Plaintiff does not allege that equitable estoppel excuses her failure to file a lawsuit within the applicable limitations period.

Plaintiff also relies on Valenzuela v. Kraft, Inc., 801 F.2d 1170 (9th Cir. 1986), a case not helpful or persuasive to her position. In Valenzuela, the complaint was filed within the limitations period, but mistakenly in a court that did not have jurisdiction. Id. at 1174. That is precisely the situation addressed by the Supreme Court in Irwin v. Department of Veterans Affairs, 498 U.S. 89, 95-96 (1990), where the claimant had actively pursued judicial remedies by filing a defective complaint within the limitations period; and equitable tolling was found to apply. That is not the circumstance here, however. Plaintiff did not file in federal court within the limitations period, and did not otherwise exercise due diligence to preserve her legal rights against Spherion, to justify equitable tolling.

At oral argument, Plaintiff suggested that the "complaint" contained adequate facts to excuse her untimely complaint against Spherion. However, the only "facts" to support an equitable tolling defense are that "the EEOC conducted failed conciliation conference[s]" with Odwalla and Spherion. Compl. ¶¶ 12-18. The complaint also provides the dates of the conciliation efforts and subsequent right-to-sue letters. Id. Given the Supreme Court's decision in Irwin, among others, such facts are plainly insufficient to support each of Plaintiff's Title VII claims against Spherion.

Plaintiff misapplies the doctrine: Irwin and Valenzuela, as well as Santa Maria v. Pac. Bell, 202 F.3d 1170, 1178 (9th Cir. 2000), overruled on different grounds by Socop-Gonzalez v. INS, 272 F.3d 1176, 1194 (9th Cir. 2000), demonstrate that equitable tolling is reserved for situations in which a claimant has made a good faith error and is not applied where a claimant is aware of the filing requirements yet fails to file a timely complaint due entirely to a lack of diligence.

Santa Maria held:

Equitable tolling may be applied if, despite all due diligence, a plaintiff is unable to obtain vital information bearing on the existence of his claim. See Holmberg v. Armbrecht, 327 U.S. 392, 397, 66 S.Ct. 582, 90 L.Ed. 743 (1946). Unlike equitable estoppel, equitable tolling does not depend on any wrongful conduct by the defendant to prevent the plaintiff from suing. Instead it focuses on whether there was excusable delay by the plaintiff. If a reasonable plaintiff would not have known of the existence of a possible claim within the limitations period, then equitable tolling will serve to extend the statute of limitations for filing suit until the plaintiff can gather what information he needs. See Thelen v. Marc's Big Boy Corp., 64 F.3d 264, 268 (7th Cir. 1995); Cada, 920 F.2d at 451.
○ ○ ○
* **GIVEN TASK**:
Continue the discussion of equitable tolling from its last sentence. The data after this point comes from a separate source unrelated to the discussion of equitable tolling.

* **SOURCE MATERIAL**:
○ ○ ○
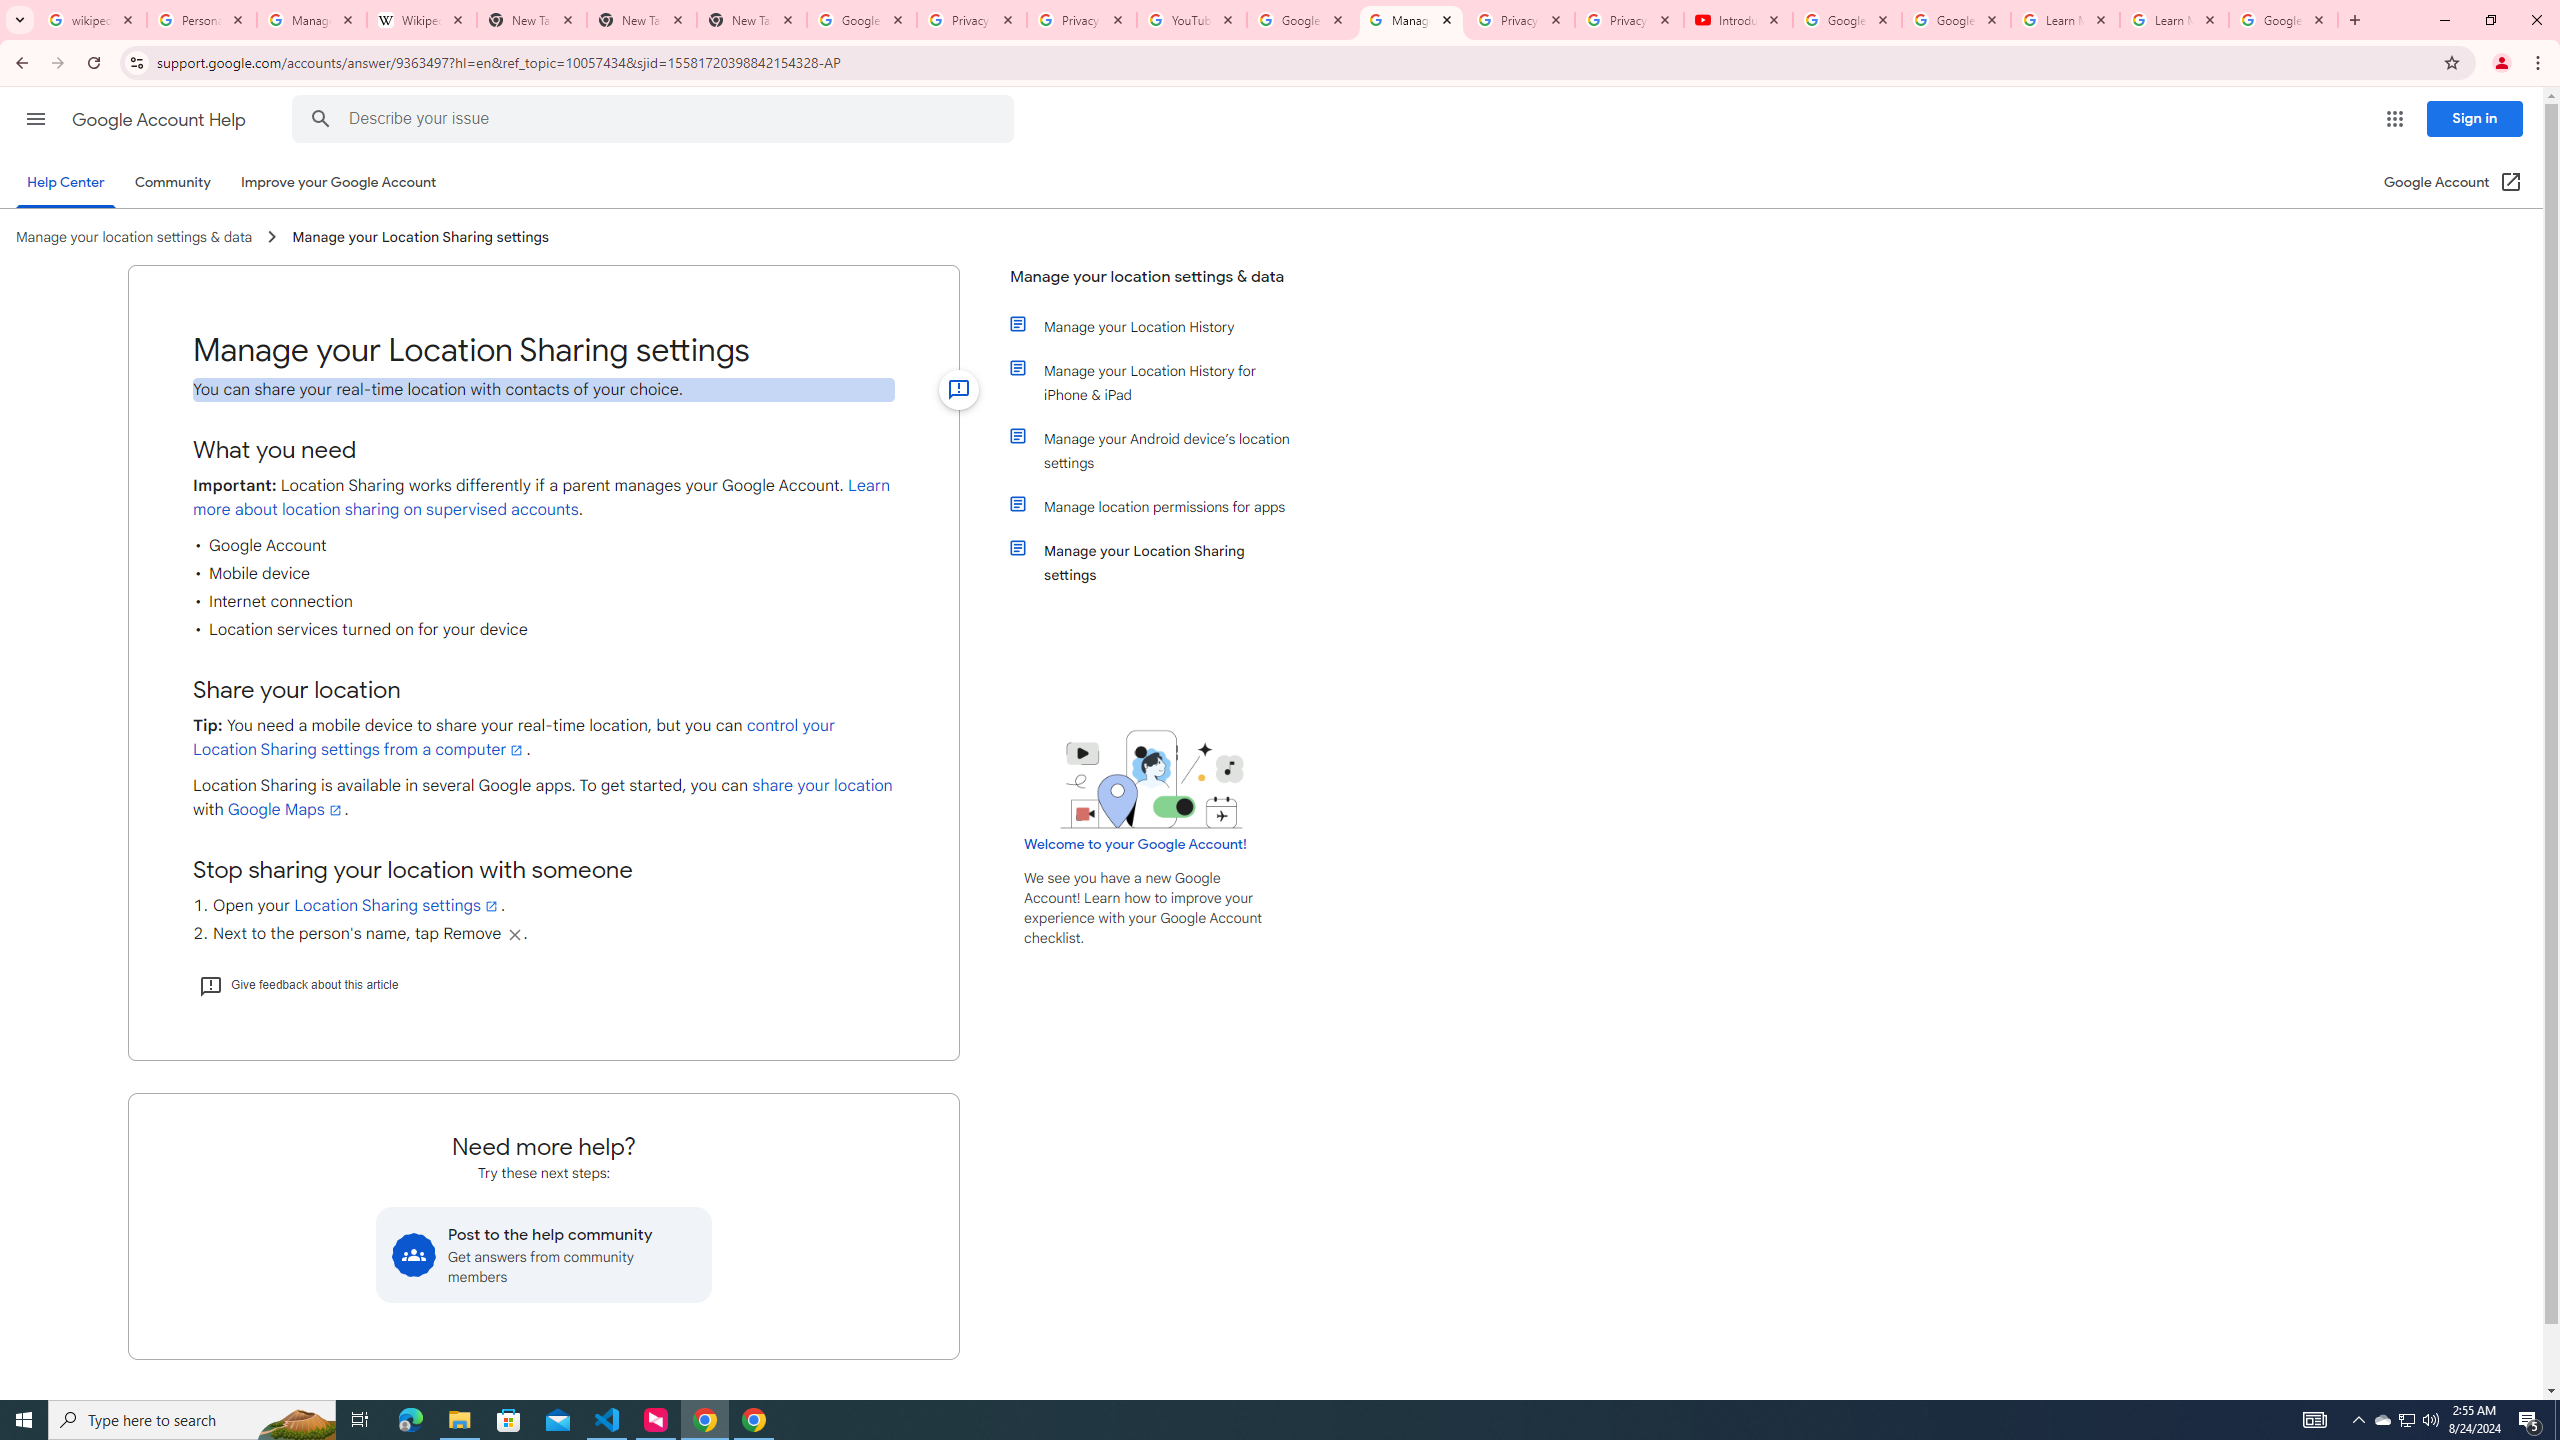 This screenshot has width=2560, height=1440. What do you see at coordinates (1152, 778) in the screenshot?
I see `Learning Center home page image` at bounding box center [1152, 778].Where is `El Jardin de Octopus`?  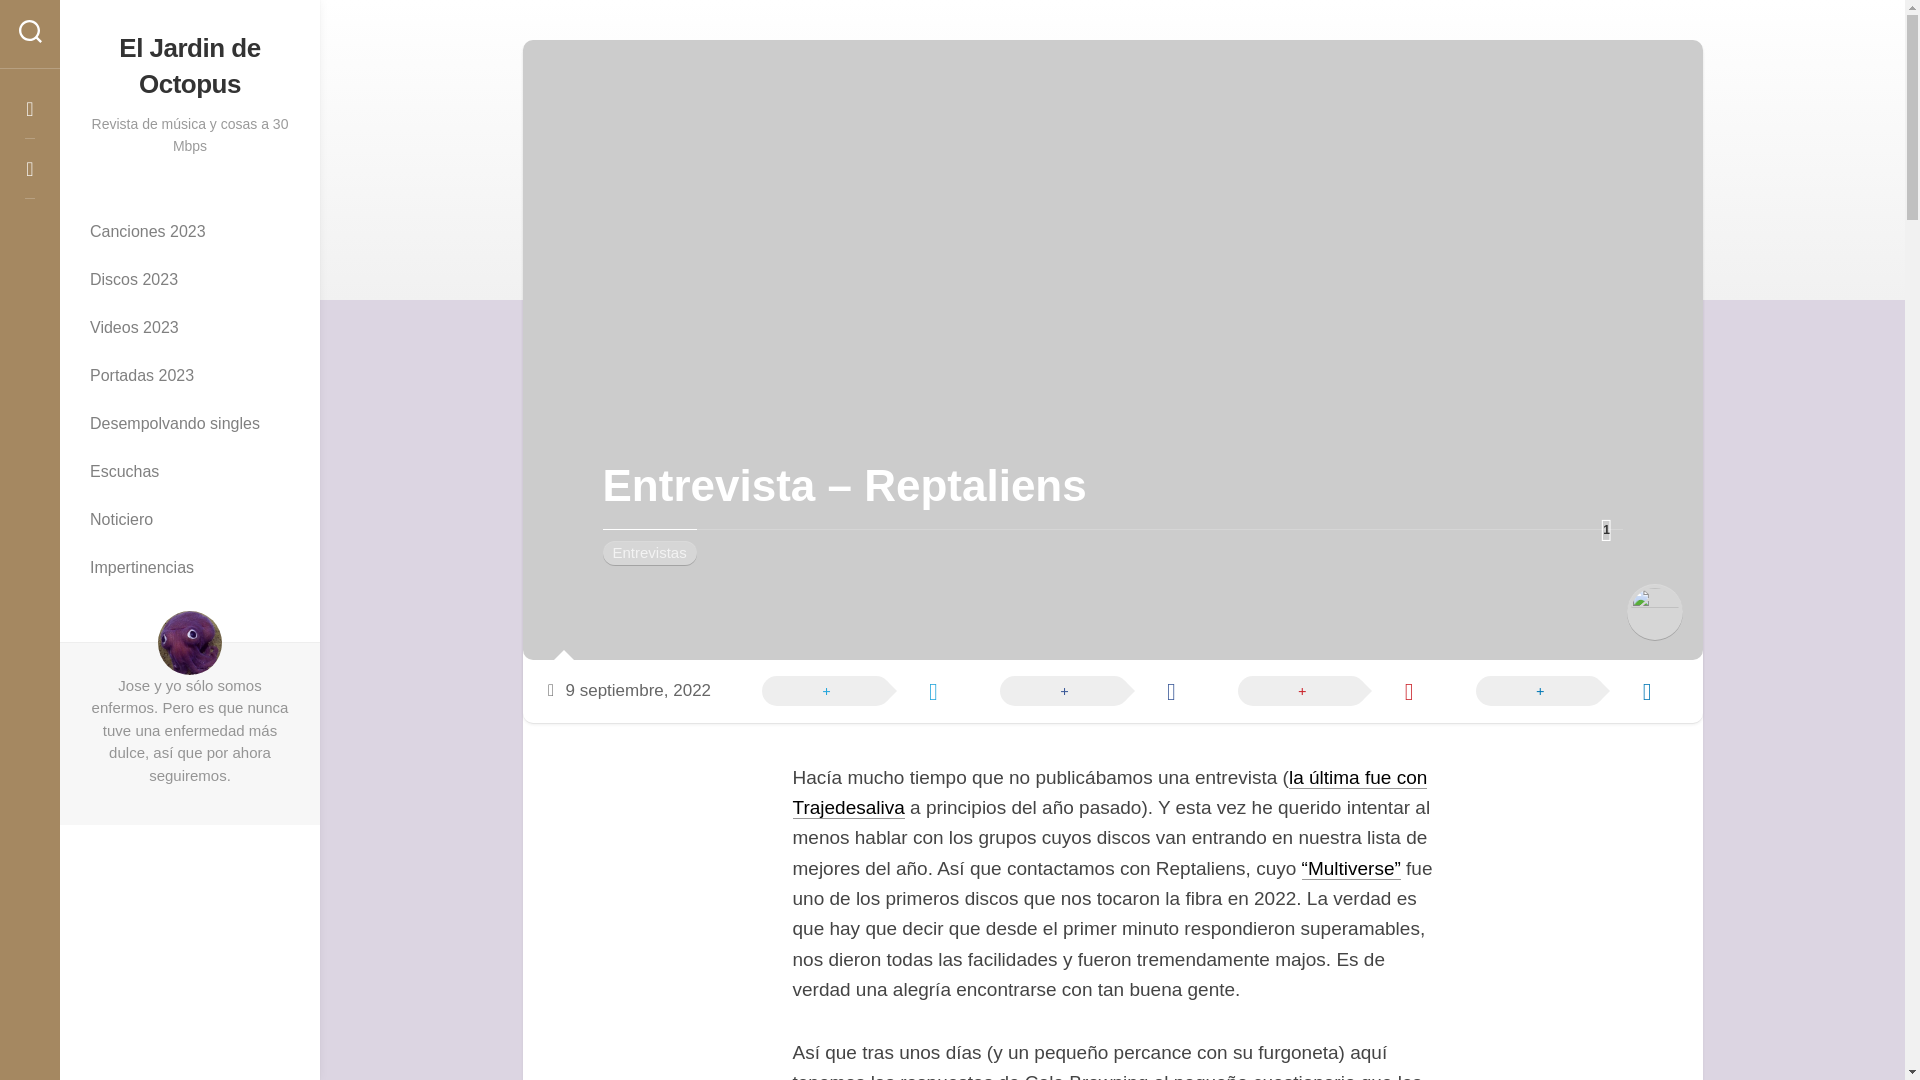 El Jardin de Octopus is located at coordinates (190, 66).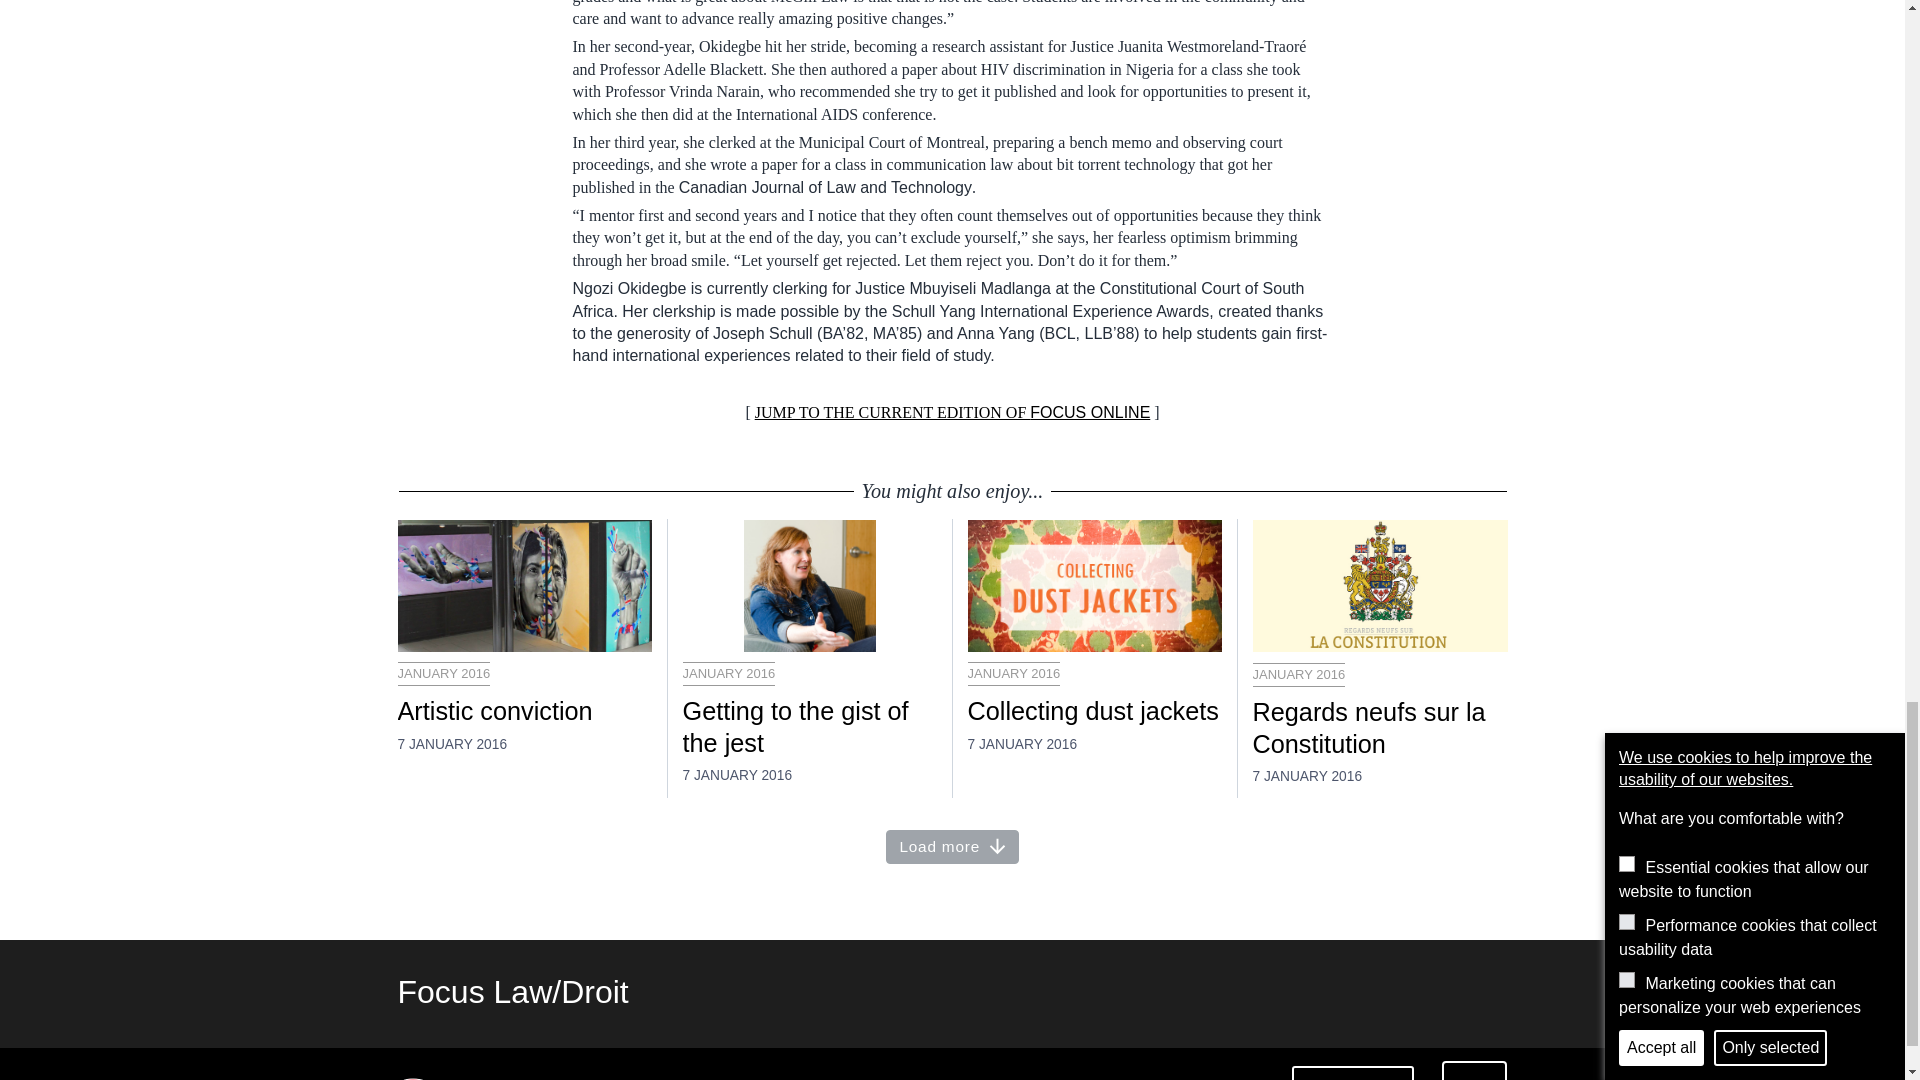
○ ○ ○
* **WRITTEN REPLY**:
This is not a case in which Plaintiff made a good faith error or displayed diligence. The record pellucidly demonstrates that Plaintiff knew that she was required to file her action against Spherion within ninety days, but simply chose not to do so. Compare Radford v. St. Regis Hotel, No. C-10-02338-EDL, 2010 WL 3749304 at 2 (N.D. Cal. Sept. 22, 2010) (tolling the applicable limitations period because plaintiff "explained the circumstances surrounding the filing of the complaint in a letter attached to the complaint" and "the failure to timely file the [] complaint does not appear to have been based on an error on [plaintiff's] part") with Gonzalez v. Adecco North America, LLC, No. 06-395-AS, 2007 WL 54780 (D. Or. Jan. 3, 2007) (dismissing a complaint filed 94 days after receipt of the right-to-sue letter, even though the plaintiff alleged that the delay in filing the complaint was due to the mistake of counsel).

Plaintiff does not allege that her tardiness is based on a calendaring mistake or the "trickery" of her adversary. See, e.g., Irwin, 498 U.S. 89, 95-96.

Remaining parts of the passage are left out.